What if China's energy advantage is the thing that decides who wins artificial intelligence? That's the provocative case one expert makes, and it's more nuanced than it sounds.
Casey Hammer has spent years at NASA JPL, Caltech, and now running Terraform Industries. He argues that China currently dominates clean energy manufacturing—solar panels, batteries, transmission equipment—but that's not the whole story. The US can catch up if it commits to serious industrial mobilization. And there's a technology that could fundamentally level the playing field.
China's Energy Dominance
The numbers are staggering. China manufactures roughly twenty times more solar panels annually than the United States. They lead in battery production, transformer capacity, and grid infrastructure. The US has imposed export controls on advanced chips to slow China's AI capabilities—but China's energy sector keeps growing faster than any countermeasure.
Why the US Isn't Done For
The conventional wisdom says China wins by default because they're better at building solar farms and batteries. But this misses something crucial: the United States still has advantages the conversation overlooks.
Unlike China, the US is surrounded by oceans and friendly allies—geographically secure. The US has abundant natural gas, oil, and cheap energy inputs. Most importantly, America's automation capabilities and financial capital are world-leading. A fully automated solar manufacturing facility in the US could theoretically copy Chinese factories and ramp up production within two years if there was World War II-level urgency.
The real question isn't whether China beats us on clean energy. It's whether we can match that industrial capacity with our own resources.
The Synthetic Fuels Game-Changer
Hammer's company is working on something that could change the entire calculus: synthetic fuels technology. Currently, electricity only supplies about a third of final energy needs in modern economies—the rest requires gas, oil, and other fuels. But converting abundant clean electricity into synthetic fuels would allow China's energy advantage to power transportation, manufacturing, and heating.
This technology essentially levels the playing field. If China can convert their massive solar and nuclear capacity into synthetic fuels, they gain access to nearly 100% of energy needs—electricity becomes a complete replacement for fossil fuels across the entire economy.
The Real Bottleneck: Chips, Not Solar
Here's what's interesting. Companies like XAI (Elon's AI venture) aren't prioritizing solar panel factories as their critical bottleneck. They're focused on chips—specifically GPU manufacturing and automated mass production of compute capacity.
The hyperscalers building massive data centers—1 gigawatt, 2 gigawatt, even 5 gigawatt facilities—are choosing natural gas right now because it's available immediately and can be delivered through existing pipelines. The constraints they're hitting aren't solar supply; they're turbine manufacturing rates, transformer production speed, and grid capacity.

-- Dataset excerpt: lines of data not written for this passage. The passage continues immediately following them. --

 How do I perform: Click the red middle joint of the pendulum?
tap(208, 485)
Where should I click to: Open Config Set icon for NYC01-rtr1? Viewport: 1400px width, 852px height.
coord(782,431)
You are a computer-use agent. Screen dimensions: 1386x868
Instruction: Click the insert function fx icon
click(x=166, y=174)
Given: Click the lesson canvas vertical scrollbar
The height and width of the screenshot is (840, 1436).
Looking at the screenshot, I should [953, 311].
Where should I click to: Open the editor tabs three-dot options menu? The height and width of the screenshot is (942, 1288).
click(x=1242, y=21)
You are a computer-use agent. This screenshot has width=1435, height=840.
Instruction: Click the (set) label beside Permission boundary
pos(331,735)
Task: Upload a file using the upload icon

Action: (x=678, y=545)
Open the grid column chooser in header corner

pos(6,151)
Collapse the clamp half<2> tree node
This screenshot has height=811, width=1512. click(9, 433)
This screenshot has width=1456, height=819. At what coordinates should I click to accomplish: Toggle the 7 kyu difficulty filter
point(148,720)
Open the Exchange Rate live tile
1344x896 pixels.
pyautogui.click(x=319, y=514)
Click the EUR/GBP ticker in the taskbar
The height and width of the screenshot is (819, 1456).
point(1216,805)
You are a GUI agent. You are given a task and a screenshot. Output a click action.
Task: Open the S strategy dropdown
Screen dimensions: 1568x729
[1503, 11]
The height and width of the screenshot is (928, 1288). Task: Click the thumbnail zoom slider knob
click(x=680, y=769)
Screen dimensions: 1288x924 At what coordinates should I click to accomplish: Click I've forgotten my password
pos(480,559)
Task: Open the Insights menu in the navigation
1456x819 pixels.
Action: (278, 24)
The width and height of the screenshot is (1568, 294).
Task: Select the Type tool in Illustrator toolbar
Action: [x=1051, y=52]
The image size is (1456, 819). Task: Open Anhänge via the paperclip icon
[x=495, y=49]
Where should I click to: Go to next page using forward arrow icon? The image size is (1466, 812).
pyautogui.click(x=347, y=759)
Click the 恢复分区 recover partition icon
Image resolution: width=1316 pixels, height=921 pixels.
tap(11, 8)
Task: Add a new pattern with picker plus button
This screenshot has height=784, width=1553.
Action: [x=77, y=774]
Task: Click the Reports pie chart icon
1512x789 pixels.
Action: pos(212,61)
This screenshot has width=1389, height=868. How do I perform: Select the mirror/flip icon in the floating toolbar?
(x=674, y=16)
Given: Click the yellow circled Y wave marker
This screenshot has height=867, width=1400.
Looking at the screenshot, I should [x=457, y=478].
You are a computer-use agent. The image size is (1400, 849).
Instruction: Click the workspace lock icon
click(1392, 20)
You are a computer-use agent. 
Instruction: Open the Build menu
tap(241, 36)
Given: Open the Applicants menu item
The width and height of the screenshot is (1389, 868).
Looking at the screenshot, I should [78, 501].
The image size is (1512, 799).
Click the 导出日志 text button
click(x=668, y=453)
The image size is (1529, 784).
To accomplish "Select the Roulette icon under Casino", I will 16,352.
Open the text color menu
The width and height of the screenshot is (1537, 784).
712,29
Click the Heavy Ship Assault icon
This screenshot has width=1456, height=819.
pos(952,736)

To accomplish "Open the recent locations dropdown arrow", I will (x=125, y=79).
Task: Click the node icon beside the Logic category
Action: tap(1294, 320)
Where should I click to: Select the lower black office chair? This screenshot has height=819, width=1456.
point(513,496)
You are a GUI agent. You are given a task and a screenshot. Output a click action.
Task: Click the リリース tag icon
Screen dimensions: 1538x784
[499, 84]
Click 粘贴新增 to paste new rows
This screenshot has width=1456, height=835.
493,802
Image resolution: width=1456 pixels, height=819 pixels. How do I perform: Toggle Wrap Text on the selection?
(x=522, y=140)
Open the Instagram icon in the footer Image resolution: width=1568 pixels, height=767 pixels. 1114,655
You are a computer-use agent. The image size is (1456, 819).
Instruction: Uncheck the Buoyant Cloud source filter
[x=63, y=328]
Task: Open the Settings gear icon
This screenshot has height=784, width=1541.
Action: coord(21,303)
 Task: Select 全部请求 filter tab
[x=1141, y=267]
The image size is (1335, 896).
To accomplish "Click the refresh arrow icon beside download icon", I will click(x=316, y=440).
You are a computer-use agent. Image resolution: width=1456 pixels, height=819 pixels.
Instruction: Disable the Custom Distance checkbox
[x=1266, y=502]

This suggests that for AI development specifically, chips are the limiting factor—not clean energy. Even with aggressive tariffs on Chinese solar, data centers would still function if they have access to gas turbines.
What Would Actually Happen
If the US committed to serious industrial mobilization—something like the Manhattan Project or WWII-level urgency—the country could scale domestic solar manufacturing in under two years. Most technology already exists. The bottleneck isn't invention; it's calling up manufacturers and writing checks.
But without that level of commitment, China's energy dominance continues compounding. They have more electricity, more manufacturing capacity, and now synthetic fuels technology to convert all of it into usable energy across every sector.
Counterpoints
Critics might note that assuming World War II mobilization is realistic underestimates how difficult industrial coordination actually is—the US struggled to match China's solar manufacturing even with existing technology. Others point out that the chip export controls are already squeezing China, and energy independence doesn't automatically follow from having more solar panels.
If you can convert electricity into synthetic fuels at scale, China's clean energy advantage becomes overwhelming—and it asymmically helps them far more than us.
Bottom Line
The most compelling part of this argument isn't that China will win AGC by default—it's that they might win because we've created an opening through export controls while they're busy building the energy infrastructure we ignored. The technology to convert clean electricity into complete energy supply already exists, and China is investing heavily in it. We need to be paying attention.